--- Page extract Enclosed Below ---

The Royal Automobile Club 1000 Mile Trial 2014, organised by the Historic Endurance Rallying Organisation (HERO) in association with EFG private banking, Hagerty Classic Car Insurance, Motors TV and Octane magazine, fires up 114 years later at the impressive RAC Woodcote Park clubhouse. Many believe Woodcote Park is a golf club – in fact, the premises in Epsom were purchased in 1913 as a country retreat to which members could drive their motor cars from the London Club on Pall Mall. Toot-toot!
On Saturday 12 July the rolling sprawl of Woodcote Park is filled with the sound of vintage Austins, Alvises, Aston Martins, Bentleys, Jaguars, Lagondas and Invictas as the motor cars arrive for scrutineering, then line up for a concours d’elegance on the manicured lawns in front of the clubhouse. Crews from ten different countries have entered, including Britain, Europe and as far away as Australia, in 45 vintage cars.

--- End of Enclosed Page extract ---
--- Information provided Enclosed Below ---

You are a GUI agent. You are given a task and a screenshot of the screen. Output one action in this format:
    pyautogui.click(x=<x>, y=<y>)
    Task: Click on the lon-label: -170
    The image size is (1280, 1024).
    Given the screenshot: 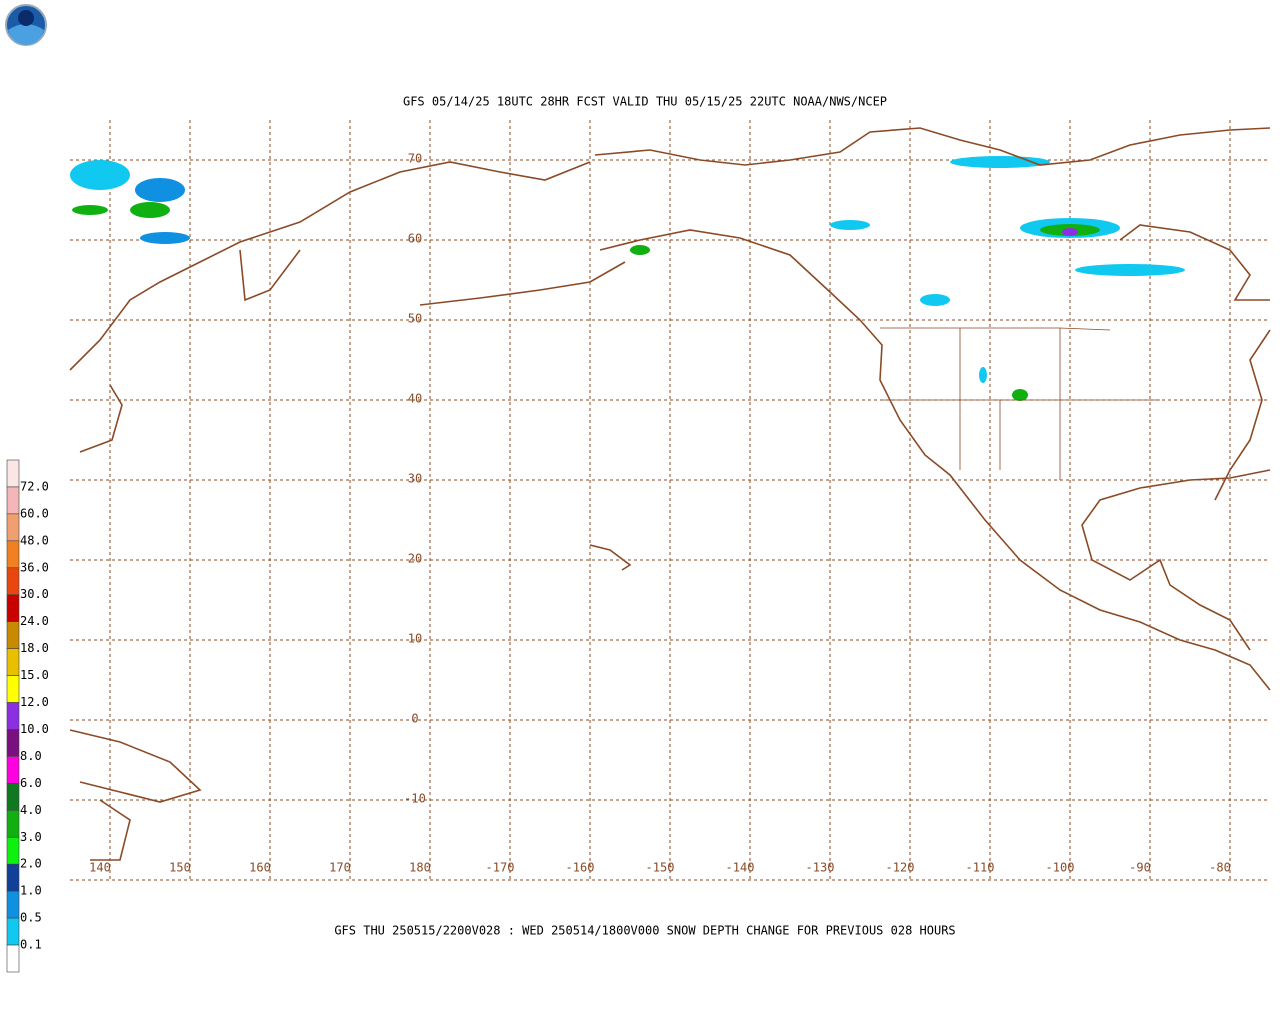 What is the action you would take?
    pyautogui.click(x=500, y=868)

--- End of Enclosed Information provided ---

### Task A:
Which makes of vintage car does the 1000 Mile Trial passage name as arriving at Woodcote Park?
### Task B:
Write the next few sentences of the 1000 Mile Trial passage, picking up after its final line.

### Written reply A:
Austins, Alvises, Aston Martins, Bentleys, Jaguars, Lagondas, Invictas

### Written reply B:
The concours is deservedly won by the immaculate and important 1934 MG K3 of Alan and Tina Beardshaw. RAC Chairman Tom Purvis then welcomes the competitors to the gala dinner, where the delicious meal is prepared by several top chefs.
The RAC 1000 Mile Trial route travels north up the west of England to Tewkesbury, then on to Preston and up to Edinburgh. The return leg is south to Slaley, then Leeds, Silverstone and back to Woodcote Park. That’s 1200 miles, including 26 regularities and 23 tests. Time for an early night.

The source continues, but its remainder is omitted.